This threshold has been reached in previously only-dreamed of rapidity, and has been paradoxically accellerated rather than decelerated by the removal of government incentives. (Politicians take notice, there are tens of thousands of solar voters in your electorate.)

Take, for example, the case of Queensland. The graph below shows Clean Energy Regulator data released this time last year (red dotted lines), compared with the finalised figures once all installations were accounted for (solid red line), compared with installations registered so far this year. A few things are noteworthy: 1) July-December 2011 were very steady, at comparably low levels; 2) installations in January-June 2012 were significantly greater than at the same point last year, even before all installations are accounted for. So what led to these conditions, and how is this relevant to today?

Well, last year’s reduction in solar multiplier (from 5x to 3x) set off a significant surge in installations, which pulled forward customers that might have otherwise bought in an orderly fashion, plus many that might never have bought solar but wanted to maximise their use of available government incentives. In the first half of this year, Queenslanders began to suspect that soon-to-be-Premier Newman would axe the feed in tariff – this suspicion alone was sufficient to cause people to start people buying, then this year’s multiplier reduction (from 3x to 2x) accelerated the market. Fearing an overheated market, Premier Newman confirmed Queenslander’s suspicions and slashed the feed-in tariff, but not before nearly 100,000 people had applied for it.Such behaviour plays out internationally as well as locally (witness SA, VIC, WA, and NSW), and can be easily understood in terms of human behaviour. Most people are happy to wait for a better deal, knowing that PV prices are likely to continue to decline. However, when governments remove incentives, people will act very quickly to ensure they get the best possible deal. The nature of the SRES and state feed-in tariffs has been for steep step-declines in incentive levels that have in all likelihood resulted in more PV installed now than might have otherwise been the case.So today’s 2GW milestone should not be taken as evidence that no further support for PV is needed; to the contrary, PV retailers in many states are struggling to re-write business models to accommodate lower volumes now that the second-last boom has bust. There will be much less work once the backlog of Queensland systems are installed, and SunWiz/Solar Business Services’ Forecast suggest 2013 volumes may only be half their 2012 level (predicted to exceed 900MW this year), with South Australia (the only major state with a reasonable feed-in tariff) to eliminate its tariff in Q3 2013.  Today’s milestone provides evidence of the need for a smarter way to gradually and incrementally reduce PV support in line with market conditions, rather than causing another bust by creating an incentive-reduction boom.

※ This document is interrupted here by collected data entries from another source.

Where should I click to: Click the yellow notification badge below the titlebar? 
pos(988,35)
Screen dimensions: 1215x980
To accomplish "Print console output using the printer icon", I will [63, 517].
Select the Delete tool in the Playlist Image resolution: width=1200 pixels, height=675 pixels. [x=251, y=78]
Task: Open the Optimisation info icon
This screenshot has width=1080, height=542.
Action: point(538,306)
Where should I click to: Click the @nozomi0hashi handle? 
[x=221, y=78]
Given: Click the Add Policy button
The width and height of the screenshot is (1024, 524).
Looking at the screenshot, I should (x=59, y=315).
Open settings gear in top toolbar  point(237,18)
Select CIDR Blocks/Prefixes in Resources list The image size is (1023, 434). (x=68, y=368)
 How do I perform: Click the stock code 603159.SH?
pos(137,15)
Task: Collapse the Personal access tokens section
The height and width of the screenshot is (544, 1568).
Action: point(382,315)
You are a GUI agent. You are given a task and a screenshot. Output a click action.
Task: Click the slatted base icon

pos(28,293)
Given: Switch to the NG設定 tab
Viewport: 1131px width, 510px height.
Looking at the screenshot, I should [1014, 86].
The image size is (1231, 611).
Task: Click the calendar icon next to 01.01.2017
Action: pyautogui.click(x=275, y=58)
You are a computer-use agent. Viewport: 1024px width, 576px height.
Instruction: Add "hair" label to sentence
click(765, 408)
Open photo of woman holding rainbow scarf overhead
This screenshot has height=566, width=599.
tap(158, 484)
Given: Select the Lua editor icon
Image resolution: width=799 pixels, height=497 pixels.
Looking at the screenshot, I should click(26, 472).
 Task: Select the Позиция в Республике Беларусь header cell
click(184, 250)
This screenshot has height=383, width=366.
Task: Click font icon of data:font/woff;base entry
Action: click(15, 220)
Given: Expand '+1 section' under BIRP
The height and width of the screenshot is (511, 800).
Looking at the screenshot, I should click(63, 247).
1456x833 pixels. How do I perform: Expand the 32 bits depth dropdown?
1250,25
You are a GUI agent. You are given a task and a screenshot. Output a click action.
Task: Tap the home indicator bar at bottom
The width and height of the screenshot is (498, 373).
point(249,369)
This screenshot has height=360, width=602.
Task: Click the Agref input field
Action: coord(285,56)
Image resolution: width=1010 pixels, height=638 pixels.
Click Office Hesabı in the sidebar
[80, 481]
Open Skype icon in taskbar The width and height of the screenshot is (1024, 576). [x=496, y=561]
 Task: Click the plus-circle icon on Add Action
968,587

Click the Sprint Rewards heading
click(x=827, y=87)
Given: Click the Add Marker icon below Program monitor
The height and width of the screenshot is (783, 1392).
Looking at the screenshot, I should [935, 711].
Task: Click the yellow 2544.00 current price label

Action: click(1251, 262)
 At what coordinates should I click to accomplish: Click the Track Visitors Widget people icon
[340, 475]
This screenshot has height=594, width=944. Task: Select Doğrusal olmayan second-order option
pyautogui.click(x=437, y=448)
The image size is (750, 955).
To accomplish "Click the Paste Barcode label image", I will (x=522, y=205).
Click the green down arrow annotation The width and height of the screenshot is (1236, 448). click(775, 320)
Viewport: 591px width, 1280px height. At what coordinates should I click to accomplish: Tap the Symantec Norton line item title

This is important in today’s context. The Climate Change Authority is seeking a way to contain SRES costs (SunWiz was honoured to be invited by the CCA to represent the PV industry at its RET Review roundtable). We have argued that the solar booms have been caused by tariff and multiplier reductions which have (finally) almost played out, but the CCA is still fearful of an overheated PV industry acting to impact on retail electricity prices (even while it acknowledges that the impact is offset by a near-equivalent reduction in wholesale electricity prices). However, the main problem with the CCA’s proposal to apply a solar ‘divisor’ to the entire system capacity (not just the first 1.5kW) is that it will need to be fore-communicated by the minister well in advance so that the PV industry can advertise updated pricing to new customers.

The minister will need to guess at the level of divisor required to ‘tame’ the industry, even when the market conditions shift faster than the minister can respond. The reduction but is likely to be infrequent and thus aggressive (without any ability to undo the divisor). History has proven that, given this warning of steep reduction in incentives, demand for PV will spike, creating an installation rush followed by a bust.To avoid this scenario playing out, what is needed is a more gradual adjustment – some ideas being considered by the industry include the STC price (which would behave differently if the SRES had a soft, rolling annual cap), or annually reducing the deeming period from 2016 to coincide with the RET’s end in 2030. We would prefer there to be no change to SRES, particularly because SRES’s contribution to electricity prices has peaked; but if a change must be made, the entire industry would prefer to avoid a perpetuation of the boom-bust that plays out when a steep reduction in incentives occurs. We have written to the CCA arguing that small-commercial PV is unlikely to materially impact electricity prices and should be retained within the SRES, that perpetually adjusting incentives to push paybacks beyond 10 years will leave nobody to maintain systems or meet warranties on existing systems, and that the solar divisor is a blunt instrument that will be counterproductive.
Whatever happens, there must remain an incentive to use accredited product and installers, and to register systems so we can bring you good news like today’s. For with 2GW on the grid, PV now has a material impact upon the electricity market (in which 25-50GW of generation may be active at any time). To successfully operate the market, the Australian Electricity Market Operator (and its participants) need detailed understanding at 5-minute intervals of the volume and performance of PV.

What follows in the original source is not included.